* **Work item**: Work through the data below and copy out every line where "Collapse" is found.

*** Block opens ***

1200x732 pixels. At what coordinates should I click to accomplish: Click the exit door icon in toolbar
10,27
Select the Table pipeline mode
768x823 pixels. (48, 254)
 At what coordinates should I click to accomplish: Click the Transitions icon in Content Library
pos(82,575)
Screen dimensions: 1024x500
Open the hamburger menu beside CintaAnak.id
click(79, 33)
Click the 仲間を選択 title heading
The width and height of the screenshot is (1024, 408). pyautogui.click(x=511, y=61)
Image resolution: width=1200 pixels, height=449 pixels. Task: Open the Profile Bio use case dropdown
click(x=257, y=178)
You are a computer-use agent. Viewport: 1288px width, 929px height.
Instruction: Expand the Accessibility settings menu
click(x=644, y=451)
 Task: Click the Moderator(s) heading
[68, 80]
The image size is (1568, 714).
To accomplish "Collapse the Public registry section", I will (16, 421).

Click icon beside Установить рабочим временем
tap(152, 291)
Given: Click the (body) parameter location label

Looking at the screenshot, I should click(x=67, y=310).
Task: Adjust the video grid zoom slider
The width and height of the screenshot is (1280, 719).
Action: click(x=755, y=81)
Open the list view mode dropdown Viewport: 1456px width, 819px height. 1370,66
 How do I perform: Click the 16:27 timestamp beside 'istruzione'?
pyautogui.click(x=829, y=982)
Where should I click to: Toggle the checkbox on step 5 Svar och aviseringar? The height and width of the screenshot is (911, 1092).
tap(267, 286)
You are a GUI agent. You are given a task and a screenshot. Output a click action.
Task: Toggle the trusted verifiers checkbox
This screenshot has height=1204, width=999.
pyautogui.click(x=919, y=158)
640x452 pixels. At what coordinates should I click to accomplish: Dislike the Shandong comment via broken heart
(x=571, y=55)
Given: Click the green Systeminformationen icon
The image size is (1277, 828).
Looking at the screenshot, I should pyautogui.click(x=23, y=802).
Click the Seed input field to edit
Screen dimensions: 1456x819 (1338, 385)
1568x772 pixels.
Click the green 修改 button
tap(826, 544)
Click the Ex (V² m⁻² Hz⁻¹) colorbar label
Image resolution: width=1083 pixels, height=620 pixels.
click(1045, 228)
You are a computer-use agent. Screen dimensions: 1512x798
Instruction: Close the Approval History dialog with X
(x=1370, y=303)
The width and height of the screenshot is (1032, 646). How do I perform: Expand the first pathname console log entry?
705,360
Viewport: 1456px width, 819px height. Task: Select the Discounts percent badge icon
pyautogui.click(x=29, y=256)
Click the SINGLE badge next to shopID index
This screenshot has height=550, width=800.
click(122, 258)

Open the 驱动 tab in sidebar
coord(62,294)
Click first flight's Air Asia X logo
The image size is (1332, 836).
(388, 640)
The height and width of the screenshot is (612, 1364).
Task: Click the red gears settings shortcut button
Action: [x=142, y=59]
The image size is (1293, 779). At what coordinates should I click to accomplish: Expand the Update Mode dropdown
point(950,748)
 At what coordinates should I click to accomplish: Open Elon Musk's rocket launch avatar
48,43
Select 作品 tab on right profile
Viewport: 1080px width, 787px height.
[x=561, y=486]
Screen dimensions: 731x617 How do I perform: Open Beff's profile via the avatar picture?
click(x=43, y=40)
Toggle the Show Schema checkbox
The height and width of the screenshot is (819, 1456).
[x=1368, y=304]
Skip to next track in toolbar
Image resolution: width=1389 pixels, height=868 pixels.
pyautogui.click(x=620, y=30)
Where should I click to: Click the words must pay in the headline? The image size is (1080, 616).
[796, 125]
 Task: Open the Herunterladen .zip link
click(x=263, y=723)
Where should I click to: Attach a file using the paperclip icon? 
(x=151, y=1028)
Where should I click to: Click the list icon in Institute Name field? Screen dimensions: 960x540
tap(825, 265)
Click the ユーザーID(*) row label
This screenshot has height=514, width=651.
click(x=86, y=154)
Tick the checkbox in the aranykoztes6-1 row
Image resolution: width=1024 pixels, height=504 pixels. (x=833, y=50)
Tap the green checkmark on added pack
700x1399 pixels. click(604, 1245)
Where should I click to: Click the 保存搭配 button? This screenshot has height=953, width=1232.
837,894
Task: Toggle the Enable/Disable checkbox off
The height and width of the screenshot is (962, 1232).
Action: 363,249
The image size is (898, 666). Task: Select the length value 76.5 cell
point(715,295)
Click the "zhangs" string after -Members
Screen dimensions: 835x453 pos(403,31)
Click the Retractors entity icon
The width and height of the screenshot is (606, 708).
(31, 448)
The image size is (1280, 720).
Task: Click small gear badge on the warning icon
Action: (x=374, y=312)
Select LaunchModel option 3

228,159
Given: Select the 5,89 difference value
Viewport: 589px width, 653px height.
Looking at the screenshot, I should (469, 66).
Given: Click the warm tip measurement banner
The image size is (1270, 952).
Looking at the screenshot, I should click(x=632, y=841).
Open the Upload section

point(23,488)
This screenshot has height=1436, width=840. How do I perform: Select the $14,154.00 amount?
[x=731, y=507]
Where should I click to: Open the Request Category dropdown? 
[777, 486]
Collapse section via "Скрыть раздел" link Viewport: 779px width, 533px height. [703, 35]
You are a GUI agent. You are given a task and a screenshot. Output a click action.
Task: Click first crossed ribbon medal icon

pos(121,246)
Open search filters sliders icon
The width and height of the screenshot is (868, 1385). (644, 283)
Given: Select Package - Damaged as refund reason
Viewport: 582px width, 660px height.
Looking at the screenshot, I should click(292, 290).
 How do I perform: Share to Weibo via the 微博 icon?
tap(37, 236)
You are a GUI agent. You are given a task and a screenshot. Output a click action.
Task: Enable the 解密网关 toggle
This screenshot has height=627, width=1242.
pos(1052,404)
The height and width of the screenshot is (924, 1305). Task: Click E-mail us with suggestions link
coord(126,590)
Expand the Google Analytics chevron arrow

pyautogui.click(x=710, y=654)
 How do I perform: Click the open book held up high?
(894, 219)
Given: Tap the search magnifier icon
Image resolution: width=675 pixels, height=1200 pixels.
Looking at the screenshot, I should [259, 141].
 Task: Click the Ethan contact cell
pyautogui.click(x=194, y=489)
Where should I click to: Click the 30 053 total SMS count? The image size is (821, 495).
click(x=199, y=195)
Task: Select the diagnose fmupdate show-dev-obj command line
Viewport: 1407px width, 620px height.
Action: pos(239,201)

*** Block closes ***

* **Result of this exercise**:
To accomplish "Collapse the Public registry section", I will (16, 421).
Collapse section via "Скрыть раздел" link Viewport: 779px width, 533px height. [703, 35]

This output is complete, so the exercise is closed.